● **Assigned task**
The entries must be repeated verbatim, and their images left out.

[Data entries]
=== Section Start ===

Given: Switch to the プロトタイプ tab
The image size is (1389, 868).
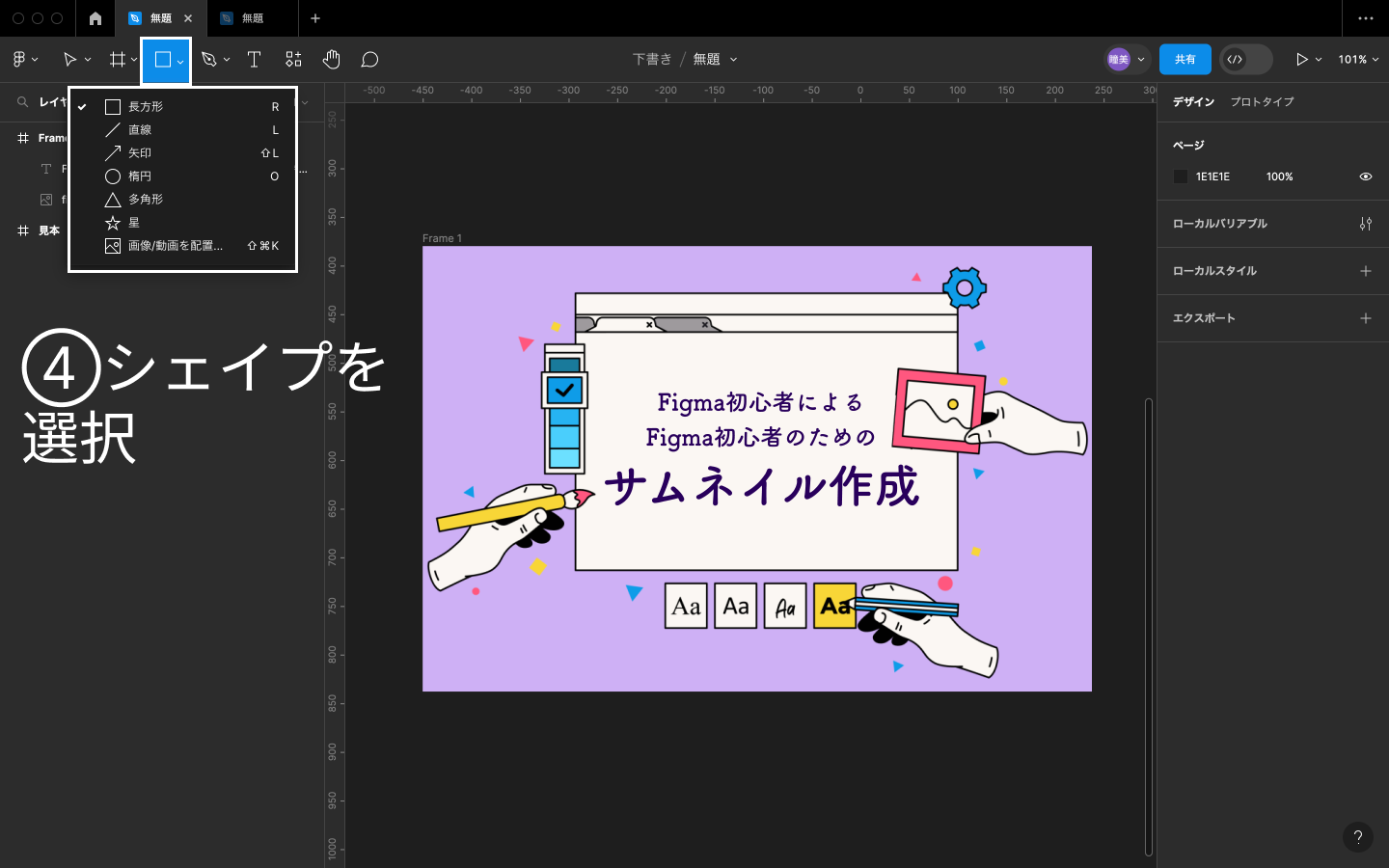Looking at the screenshot, I should click(1262, 102).
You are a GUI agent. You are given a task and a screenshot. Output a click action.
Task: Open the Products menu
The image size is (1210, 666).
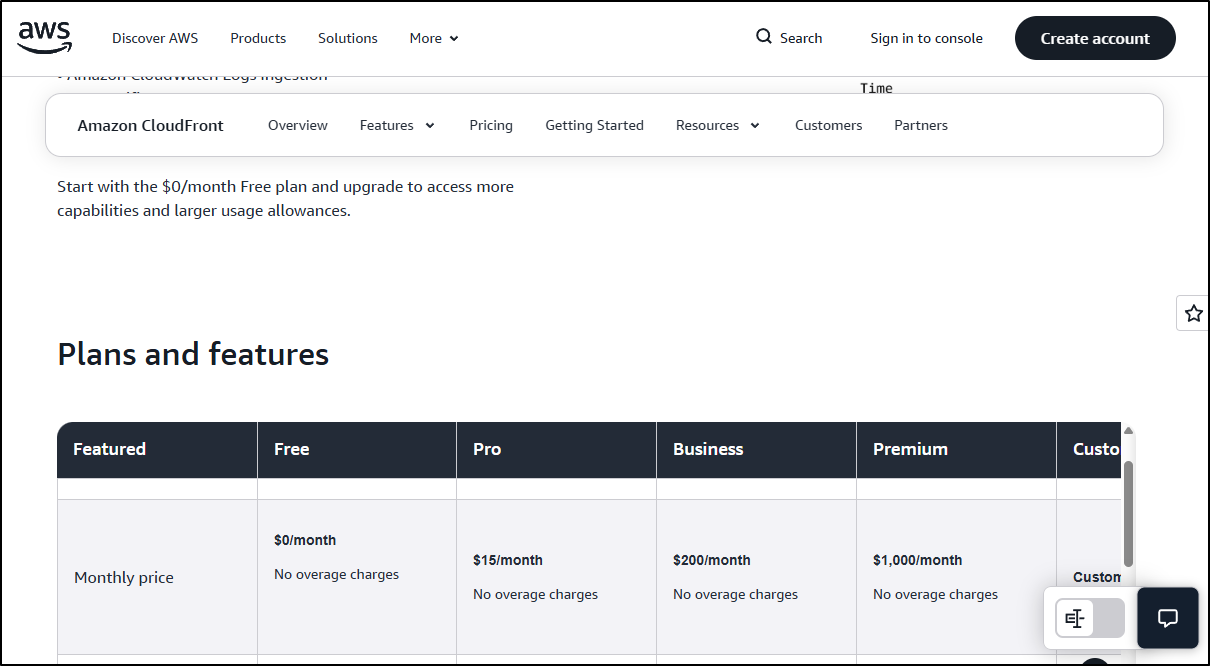tap(258, 38)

=== Section End ===

● **Exercise solution**
Given: Switch to the プロトタイプ tab
The image size is (1389, 868).
Looking at the screenshot, I should click(1262, 102).
You are a GUI agent. You are given a task and a screenshot. Output a click action.
Task: Open the Products menu
The image size is (1210, 666).
tap(258, 38)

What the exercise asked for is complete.